Purtroppo, non mi riferisco a rischi potenziali. Tutto questo lo abbiamo visto realizzarsi nel luogo simbolo della vicenda sociale di questi anni. A Pomigliano si sostituisce la produzione di quattro modelli capaci di assicurare cinquemila posti di lavoro diretti, che si raddoppiano in un articolato tessuto di aziende dell’indotto, con quella di un modello, a più basso valore aggiunto, con una dotazione di componenti ridotta e in buona parte proveniente dall’estero. Il risultato è il rapido deperimento dell’indotto e tremila lavoratori (a cui è stato promesso che avrebbero mantenuto il posto di lavoro scambiandolo con diritti, cattive condizioni e dignità) che attendono fuori, e ogni giorno che passa con scetticismo e preoccupazione crescenti.
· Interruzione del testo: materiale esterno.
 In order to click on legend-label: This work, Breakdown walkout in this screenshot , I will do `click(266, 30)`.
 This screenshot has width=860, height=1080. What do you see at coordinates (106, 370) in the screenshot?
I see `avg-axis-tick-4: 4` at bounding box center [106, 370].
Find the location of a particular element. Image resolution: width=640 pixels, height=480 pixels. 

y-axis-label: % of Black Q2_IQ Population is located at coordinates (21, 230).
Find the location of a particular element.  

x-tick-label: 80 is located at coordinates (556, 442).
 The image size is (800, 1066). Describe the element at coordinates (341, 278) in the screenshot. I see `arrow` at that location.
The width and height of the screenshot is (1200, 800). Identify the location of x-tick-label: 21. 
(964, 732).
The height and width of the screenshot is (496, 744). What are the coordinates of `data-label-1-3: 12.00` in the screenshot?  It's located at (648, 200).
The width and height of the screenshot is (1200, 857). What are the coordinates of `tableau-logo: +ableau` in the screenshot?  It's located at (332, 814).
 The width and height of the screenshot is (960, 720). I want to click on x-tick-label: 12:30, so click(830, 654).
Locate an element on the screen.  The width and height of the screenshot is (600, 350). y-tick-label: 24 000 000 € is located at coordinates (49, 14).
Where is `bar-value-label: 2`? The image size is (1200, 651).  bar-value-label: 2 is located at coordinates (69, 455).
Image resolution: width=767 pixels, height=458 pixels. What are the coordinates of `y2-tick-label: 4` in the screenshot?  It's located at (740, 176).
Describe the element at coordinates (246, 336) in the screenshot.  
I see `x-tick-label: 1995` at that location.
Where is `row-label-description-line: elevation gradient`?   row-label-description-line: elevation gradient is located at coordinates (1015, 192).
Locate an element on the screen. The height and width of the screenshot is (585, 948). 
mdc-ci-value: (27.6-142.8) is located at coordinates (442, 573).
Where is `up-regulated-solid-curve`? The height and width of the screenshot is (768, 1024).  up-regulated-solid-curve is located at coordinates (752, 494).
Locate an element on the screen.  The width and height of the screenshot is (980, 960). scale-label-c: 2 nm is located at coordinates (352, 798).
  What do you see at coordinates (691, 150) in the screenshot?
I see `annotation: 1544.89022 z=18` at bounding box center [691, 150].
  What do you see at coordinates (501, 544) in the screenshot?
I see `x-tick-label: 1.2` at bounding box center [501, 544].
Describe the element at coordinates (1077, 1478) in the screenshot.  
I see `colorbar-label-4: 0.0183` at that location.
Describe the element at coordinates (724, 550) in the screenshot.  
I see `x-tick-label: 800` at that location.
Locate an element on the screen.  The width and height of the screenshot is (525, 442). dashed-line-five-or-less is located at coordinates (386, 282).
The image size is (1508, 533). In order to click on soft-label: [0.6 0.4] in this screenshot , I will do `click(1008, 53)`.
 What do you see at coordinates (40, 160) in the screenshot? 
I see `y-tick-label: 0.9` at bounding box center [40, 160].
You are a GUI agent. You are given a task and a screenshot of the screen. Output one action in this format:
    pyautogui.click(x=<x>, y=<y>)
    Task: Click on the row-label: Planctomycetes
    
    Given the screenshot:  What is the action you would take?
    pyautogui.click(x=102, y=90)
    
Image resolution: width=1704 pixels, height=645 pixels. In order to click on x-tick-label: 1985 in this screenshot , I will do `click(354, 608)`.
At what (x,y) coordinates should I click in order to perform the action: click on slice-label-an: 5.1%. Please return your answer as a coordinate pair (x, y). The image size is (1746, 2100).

In un sistema industriale ridotto all’osso, quale quello meridionale, occorre dire con grande chiarezza che non si può perdere più un sito produttivo e un solo posto di lavoro. Ma ciò significa, nella concreta iniziativa sindacale, praticare l’obiettivo di costruire vertenze capaci di favorire e  potenziare il ricorso ad ammortizzatori conservativi e redistributivi del lavoro che c’è per gestire i periodi di crisi; di investire su produzioni ad alto valore aggiunto e ambientalmente sostenibili; di contrattare  innovazioni di processo capaci di valorizzare il lavoro e migliorarne le condizioni.

Non ci dice questo la nostra posizione e la nostra condotta negoziale nella complicatissima vertenza dell’Ilva di Taranto? Quella vertenza rappresenta un banco di prova non tanto per noi, quanto per l’intera prospettiva industriale del paese chiamato a decidere, in tutti i suoi livelli di governo, sul futuro di una produzione essenziale per l’economica nazionale e capace di un rilancio solo se tecnologicamente orientata alla sostenibilità ambientale.

A ben guardare, in quella vertenza c’è tutto un modo di intendere il futuro industriale, e per le soluzioni che saranno trovate passerà molto della ripresa economica italiana.